● **Excerpted text**:
Start of Block
T. is a 55-year-old Caucasian male who was brought to our hospital by the police after becoming aggressive toward his sister due to paranoid delusions with visual hallucinations. At 35 years, the patient had migrated to Germany where he worked as a bricklayer until the described episode. A few days before admission, he returned to Italy after his live-in partner asked him to leave due to concerns over the patient's persecutory thoughts toward her 9-year-old son. Over a fortnight, the patient had developed a delusional belief of being infected with SARS-CoV-2 and associated visual hallucinations of demons, which he attempted to contrast with bizarre rituals. He was taken to our ER due to paranoid thoughts and verbal aggressiveness toward his family members, whom he firmly believed to be possessed by demons. When asked for the reason, he verbalized the firm belief they had been possessed by demons. Despite a lack of insight, the patient accepted treatment with haloperidol, which was slowly titrated to 8 mg/day with progressive improvement of symptoms. BPRS total score was 64 upon admission and 32 at discharge. Upon follow-up, oral treatment was discontinued over a timeframe of 3 weeks due to psychomotor slowing, which has now progressively resolved without reexacerbation of psychotic symptoms.

Case 5

K. is a 23-year-old Asian female. She had moved to another Italian region from India as an international university student and moved to Milan alone for a new job that had been suspended due to the national lockdown. The patient was hospitalized after having thrown objects from her balcony in a delusional state. She also reportedly performed bizarre rituals to hold off evil spiritual forces that had possessed her apartment. She had experienced significant isolation in the weeks preceding the psychotic break, which developed over the course of 2 or 3 days in association with a decreased need for sleep and vivid nightmares. During hospitalization, a manic episode was ruled out due to the rapid normalization of sleep, lack of associated mood symptoms, disinhibition, or racing thoughts. On our ward, the patient was treated with oral aripiprazole, with a fast remission of psychotic symptoms and behavioral abnormalities. Six days after hospitalization, K. was discharged with full resolution of symptoms and satisfactory insight. BPRS total score was 61 upon admission and 25 at discharge. During the first telematic follow-up, the patient reported having discontinued medication and a full subjective well-being. The clinical observation revealed neither psychotic symptoms nor other relevant psychiatric issues, with a rapid return to full functionality.
End of Block
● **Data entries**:
Start of Block
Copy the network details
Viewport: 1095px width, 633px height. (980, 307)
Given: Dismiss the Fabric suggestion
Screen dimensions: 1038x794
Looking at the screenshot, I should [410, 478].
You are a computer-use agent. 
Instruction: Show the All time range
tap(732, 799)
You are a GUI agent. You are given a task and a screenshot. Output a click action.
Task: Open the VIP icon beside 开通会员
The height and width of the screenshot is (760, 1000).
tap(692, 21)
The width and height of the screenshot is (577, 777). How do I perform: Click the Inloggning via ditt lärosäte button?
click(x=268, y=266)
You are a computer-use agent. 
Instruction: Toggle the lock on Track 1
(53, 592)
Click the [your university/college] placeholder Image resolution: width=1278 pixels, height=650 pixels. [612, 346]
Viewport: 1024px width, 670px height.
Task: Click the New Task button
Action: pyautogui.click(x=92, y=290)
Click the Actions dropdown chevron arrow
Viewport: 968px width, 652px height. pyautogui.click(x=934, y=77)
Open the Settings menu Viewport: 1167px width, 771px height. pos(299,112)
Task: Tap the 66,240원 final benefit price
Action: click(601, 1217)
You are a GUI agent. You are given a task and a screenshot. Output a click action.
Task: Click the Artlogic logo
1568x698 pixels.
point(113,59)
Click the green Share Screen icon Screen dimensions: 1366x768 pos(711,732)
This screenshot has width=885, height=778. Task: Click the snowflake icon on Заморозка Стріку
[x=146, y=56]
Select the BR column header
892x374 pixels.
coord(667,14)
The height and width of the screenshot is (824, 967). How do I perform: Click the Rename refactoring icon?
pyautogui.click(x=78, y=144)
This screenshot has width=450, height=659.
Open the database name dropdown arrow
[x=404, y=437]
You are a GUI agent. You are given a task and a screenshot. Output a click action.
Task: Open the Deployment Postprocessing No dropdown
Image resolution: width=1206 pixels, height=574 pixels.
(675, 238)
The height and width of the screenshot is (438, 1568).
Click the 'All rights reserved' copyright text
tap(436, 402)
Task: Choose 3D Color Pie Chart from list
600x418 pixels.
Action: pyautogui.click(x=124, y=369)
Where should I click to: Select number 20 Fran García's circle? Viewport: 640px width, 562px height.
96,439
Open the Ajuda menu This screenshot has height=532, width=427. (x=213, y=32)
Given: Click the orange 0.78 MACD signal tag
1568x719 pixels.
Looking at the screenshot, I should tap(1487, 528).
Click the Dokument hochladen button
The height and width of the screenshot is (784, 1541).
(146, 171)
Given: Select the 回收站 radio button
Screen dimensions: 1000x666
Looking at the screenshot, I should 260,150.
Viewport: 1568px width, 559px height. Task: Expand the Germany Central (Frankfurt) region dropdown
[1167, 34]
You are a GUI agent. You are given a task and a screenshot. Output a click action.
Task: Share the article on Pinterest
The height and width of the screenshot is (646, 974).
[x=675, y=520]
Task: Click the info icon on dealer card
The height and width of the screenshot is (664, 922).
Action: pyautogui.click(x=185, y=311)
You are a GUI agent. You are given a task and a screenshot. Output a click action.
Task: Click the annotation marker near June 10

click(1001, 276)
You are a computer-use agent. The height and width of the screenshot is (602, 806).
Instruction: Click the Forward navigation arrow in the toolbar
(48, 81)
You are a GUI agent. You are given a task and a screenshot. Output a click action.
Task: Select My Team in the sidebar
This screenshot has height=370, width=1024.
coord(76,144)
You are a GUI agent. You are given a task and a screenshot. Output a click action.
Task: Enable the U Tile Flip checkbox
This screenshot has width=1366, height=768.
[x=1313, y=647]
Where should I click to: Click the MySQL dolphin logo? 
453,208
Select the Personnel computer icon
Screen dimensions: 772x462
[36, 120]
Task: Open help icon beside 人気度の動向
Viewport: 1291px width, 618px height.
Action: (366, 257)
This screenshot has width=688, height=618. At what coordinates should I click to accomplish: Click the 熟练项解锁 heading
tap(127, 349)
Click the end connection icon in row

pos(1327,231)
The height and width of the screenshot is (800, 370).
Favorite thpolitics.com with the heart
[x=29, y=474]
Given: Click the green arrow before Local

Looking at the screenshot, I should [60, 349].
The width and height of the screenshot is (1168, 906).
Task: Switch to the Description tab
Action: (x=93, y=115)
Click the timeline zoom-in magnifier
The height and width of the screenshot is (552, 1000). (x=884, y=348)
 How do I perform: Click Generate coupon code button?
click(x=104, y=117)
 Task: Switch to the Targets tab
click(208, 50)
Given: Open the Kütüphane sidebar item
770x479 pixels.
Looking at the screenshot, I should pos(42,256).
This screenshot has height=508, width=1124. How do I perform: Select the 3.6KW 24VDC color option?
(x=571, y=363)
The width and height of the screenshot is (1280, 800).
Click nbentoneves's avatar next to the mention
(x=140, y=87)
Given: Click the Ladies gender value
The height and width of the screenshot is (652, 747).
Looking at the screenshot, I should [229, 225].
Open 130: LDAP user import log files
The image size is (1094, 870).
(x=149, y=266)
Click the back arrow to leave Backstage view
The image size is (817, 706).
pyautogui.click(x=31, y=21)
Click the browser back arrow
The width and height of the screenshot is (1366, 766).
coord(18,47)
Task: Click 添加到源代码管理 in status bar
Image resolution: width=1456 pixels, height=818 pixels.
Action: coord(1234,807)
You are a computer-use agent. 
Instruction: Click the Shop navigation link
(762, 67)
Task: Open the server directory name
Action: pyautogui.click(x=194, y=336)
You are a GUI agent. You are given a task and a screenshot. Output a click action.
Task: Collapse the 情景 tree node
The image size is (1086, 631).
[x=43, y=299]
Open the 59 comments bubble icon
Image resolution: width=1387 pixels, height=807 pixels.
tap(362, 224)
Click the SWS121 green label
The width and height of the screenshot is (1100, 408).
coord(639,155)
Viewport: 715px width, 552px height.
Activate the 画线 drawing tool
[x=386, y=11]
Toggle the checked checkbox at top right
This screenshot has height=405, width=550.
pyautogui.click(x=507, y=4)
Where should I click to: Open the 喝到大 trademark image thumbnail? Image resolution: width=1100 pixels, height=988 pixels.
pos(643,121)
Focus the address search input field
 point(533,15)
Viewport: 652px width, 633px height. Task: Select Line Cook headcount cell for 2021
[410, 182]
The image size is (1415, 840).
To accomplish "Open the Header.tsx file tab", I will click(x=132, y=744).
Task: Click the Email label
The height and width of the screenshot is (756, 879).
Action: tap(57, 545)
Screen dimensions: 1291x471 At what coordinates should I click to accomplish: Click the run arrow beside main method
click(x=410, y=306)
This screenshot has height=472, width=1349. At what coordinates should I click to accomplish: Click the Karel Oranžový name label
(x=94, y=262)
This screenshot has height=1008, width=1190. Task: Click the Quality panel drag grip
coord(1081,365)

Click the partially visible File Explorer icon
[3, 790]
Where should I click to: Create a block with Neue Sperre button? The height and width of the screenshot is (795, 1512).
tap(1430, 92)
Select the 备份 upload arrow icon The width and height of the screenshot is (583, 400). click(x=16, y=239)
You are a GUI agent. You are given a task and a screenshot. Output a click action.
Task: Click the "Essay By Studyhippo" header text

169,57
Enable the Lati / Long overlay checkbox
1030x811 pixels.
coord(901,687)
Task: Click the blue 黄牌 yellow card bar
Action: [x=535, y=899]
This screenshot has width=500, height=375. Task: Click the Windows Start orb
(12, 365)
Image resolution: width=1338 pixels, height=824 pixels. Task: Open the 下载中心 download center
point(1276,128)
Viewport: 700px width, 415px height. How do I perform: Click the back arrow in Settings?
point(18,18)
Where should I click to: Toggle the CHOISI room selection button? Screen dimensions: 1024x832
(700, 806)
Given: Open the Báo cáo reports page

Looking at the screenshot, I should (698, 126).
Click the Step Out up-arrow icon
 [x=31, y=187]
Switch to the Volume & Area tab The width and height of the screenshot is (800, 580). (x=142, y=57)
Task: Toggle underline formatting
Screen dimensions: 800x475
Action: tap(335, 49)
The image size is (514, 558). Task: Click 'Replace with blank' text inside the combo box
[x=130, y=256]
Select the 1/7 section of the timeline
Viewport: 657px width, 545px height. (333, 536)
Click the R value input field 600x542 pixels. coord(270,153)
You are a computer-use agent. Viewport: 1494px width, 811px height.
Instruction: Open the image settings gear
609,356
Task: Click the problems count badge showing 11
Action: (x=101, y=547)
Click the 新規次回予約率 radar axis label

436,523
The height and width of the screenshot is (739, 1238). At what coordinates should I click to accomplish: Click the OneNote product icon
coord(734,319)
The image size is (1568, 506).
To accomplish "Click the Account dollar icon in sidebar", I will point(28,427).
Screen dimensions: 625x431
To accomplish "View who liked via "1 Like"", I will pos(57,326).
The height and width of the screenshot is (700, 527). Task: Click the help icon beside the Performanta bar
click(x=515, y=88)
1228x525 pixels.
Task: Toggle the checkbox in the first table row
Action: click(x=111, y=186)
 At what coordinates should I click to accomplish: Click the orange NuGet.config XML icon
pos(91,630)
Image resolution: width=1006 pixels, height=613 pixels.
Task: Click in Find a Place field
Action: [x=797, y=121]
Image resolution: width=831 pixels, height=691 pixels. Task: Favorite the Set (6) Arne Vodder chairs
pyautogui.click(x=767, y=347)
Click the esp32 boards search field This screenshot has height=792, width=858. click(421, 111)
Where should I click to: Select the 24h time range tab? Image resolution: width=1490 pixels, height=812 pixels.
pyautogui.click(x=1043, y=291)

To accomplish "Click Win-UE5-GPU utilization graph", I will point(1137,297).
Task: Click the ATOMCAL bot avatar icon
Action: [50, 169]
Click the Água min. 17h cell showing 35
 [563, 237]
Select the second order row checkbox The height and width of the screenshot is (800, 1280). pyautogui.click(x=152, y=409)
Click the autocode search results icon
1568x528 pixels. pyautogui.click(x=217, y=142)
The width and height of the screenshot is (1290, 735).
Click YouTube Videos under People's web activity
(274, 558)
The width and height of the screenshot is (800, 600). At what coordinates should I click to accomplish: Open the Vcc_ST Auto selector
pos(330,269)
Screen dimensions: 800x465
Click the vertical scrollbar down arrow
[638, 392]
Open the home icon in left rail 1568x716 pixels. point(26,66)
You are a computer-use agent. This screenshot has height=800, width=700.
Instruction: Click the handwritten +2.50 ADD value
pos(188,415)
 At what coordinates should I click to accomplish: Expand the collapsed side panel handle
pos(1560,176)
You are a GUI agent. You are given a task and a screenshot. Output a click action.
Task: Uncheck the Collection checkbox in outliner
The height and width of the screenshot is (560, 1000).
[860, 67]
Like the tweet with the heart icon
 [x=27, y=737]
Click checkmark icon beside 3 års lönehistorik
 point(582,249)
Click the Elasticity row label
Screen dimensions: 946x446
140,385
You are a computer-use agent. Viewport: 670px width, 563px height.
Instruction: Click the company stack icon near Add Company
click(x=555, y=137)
End of Block
● **Task prompt**:
Summarize the psychiatric case reports in two sentences. Draw only on the psychiatric case reports, not on the entries.

● **Exercise result**:
A 55-year-old man who had worked in Germany as a bricklayer developed a delusional belief of being infected with SARS-CoV-2 and visual hallucinations of demons, was brought to the hospital after aggression toward his family, and improved on haloperidol, with his BPRS score falling from 64 to 32. A 23-year-old woman who had moved to Milan alone for a job suspended by the lockdown was hospitalized after throwing objects from her balcony in a delusional state, and after treatment with oral aripiprazole she was discharged six days later with full resolution of symptoms.